But then, why refuse aggregates as input or output of a call? What is
the rationale?
Because LLVM has no notion of aggregates as "values" that can be
passed around as atomic units. This is a very important design point,
and has many useful values.
I see. You explained one of them in a message on the XL mailing list, which I think is worth repeating here:
This doesn't fit naturally with the way that LLVM does things: In
LLVM, each instruction can produce at most one value. This means that
a pointer to the instruction is as good as a pointer to the value,
which dramatically simplifies the IR and everything that consumes or
produces it.
An additional constraint you did not mention is that all the values must be first-class. But what is "first class" actually depends on the hardware and ABI. An i64, for instance, is first class on 64-bit CPUs, but not on 32-bit CPUs. Is the following legal on a 32-bit target?
declare i64 @foo(i128, i256)
The "getaggregatevalue" is a localized hack to work
around this for the few cases that return multiple values.
As a matter of fact, what annoys me the most with the getaggregatevalue proposal is precisely that it does not seem too localized to me. What about:
%Agg = call {int, float} %foo()
%intpart = getaggregatevalue {int, float} %Agg, uint 0
[insert 200 instructions here]
%floatpart = getaggregatevalue {int, float} %Agg, uint 1
What about a downstream IR manipulation turning that into:
%Agg = call {int, float} %foo()
%intpart = getaggregatevalue {int, float} %Agg, uint 0
br label somewhere
somewhere:
%floatpart = getaggregatevalue {int, float} %Agg, uint 1
I am afraid that the hack would not remain localized for too long
i.e. you probably will need to have stuff to keep the call and getaggregatevalue close together.
Unfortunately, this wouldn't solve the problem that you think it
does. For example, lets assume that LLVM allowed you to pass and
return structs by value. Even with this, LLVM would not be able to
directly implement all ABIs "naturally". For example, some ABIs
specify that a _Complex double should be returned in two FP registers,
but that a struct with two doubles in it should be returned in memory.
Even today, that must be special cased, i.e. the IR needs to be distinct between the two cases. As I understand it, the following is already legal, since vectors are first class:
declare <2 x double> @builtin_complex_add (<2 x double>, <2 x double>)
That would be the built-in complex type.
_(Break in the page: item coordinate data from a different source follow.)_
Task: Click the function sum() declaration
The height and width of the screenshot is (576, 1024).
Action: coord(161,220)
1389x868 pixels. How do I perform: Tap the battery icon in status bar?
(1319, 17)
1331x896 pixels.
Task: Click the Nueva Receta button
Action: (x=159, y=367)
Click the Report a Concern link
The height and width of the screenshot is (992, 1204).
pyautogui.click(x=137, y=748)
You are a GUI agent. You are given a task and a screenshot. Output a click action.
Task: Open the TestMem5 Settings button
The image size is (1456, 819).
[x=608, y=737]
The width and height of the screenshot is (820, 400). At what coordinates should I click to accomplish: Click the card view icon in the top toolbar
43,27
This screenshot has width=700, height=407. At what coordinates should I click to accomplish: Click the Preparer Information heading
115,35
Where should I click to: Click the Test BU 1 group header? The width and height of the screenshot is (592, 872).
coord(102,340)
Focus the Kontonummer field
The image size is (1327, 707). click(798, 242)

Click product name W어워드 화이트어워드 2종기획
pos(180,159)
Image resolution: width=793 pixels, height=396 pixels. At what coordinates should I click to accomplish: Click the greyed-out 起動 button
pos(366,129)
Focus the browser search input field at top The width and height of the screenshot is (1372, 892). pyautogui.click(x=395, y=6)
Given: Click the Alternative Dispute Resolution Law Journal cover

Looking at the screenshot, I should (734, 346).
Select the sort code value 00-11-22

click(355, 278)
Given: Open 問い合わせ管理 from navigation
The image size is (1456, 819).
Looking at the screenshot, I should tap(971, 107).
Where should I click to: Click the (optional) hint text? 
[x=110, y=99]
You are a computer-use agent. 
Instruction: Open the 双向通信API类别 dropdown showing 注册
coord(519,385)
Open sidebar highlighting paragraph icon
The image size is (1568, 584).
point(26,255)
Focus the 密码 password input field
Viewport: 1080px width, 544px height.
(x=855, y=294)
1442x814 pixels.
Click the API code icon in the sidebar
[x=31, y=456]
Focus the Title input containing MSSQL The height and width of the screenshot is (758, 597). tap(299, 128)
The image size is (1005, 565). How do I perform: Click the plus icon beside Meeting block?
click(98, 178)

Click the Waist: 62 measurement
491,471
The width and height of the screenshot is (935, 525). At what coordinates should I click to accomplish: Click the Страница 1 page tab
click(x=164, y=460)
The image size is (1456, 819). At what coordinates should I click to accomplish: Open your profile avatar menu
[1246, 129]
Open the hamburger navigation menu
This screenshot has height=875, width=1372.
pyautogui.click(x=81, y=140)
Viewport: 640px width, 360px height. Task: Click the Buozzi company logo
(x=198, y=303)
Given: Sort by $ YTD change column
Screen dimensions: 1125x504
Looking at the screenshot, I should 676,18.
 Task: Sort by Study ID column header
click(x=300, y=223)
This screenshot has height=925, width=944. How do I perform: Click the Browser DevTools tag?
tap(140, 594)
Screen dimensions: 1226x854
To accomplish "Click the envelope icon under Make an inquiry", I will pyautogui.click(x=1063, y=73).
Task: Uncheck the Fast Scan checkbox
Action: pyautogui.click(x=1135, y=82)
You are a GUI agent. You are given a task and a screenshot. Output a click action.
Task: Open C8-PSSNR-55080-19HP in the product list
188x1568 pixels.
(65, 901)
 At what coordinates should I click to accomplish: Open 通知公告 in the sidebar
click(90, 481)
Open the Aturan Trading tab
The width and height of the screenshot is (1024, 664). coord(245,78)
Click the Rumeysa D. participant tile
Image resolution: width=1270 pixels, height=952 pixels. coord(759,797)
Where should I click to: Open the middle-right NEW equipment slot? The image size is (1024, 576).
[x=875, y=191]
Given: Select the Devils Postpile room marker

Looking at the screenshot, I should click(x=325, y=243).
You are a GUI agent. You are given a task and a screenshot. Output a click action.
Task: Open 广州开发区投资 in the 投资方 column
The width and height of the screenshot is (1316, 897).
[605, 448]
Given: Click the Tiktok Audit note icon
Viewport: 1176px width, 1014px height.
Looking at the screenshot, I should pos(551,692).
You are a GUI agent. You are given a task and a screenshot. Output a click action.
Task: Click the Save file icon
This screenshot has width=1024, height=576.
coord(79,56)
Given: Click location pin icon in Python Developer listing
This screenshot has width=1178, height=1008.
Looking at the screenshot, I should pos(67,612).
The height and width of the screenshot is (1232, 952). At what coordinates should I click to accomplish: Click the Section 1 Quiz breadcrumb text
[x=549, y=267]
The user-defined complex-in-struct type could be one of the following depending on the ABI:
declare void @user_complex_add (double, double, double, double, {double, double} *)
declare void @user_complex_add ({double, double} *, double, double, double, double)
declare void @user_complex_add ({double, double} *, {double, double} *, {double, double} *)
My proposal would not invalidate any of these, but allow the following, which would immediately be expanded to the appropriate choice of the above depending on the target calling conventions:
declare {double, double} @user_complex_add({double, double}, {double, double})
It's possible that you want to allow some parameter attributes, i.e. be able to distinguish:
declare sret {double, double} @user_complex_add({double, double}, {double, double})
declare inreg {double, double} @user_complex_add({double, double}, {double, double})
By the time you lower to LLVM, all you have is {double,double}. In
fact, there is no way, in general, to retain all the high level
information in LLVM without flavoring the LLVM IR with target info
Agreed.
Anyway, for the moment, I will generate what LLVM accepts as input.
Thanks
Christophe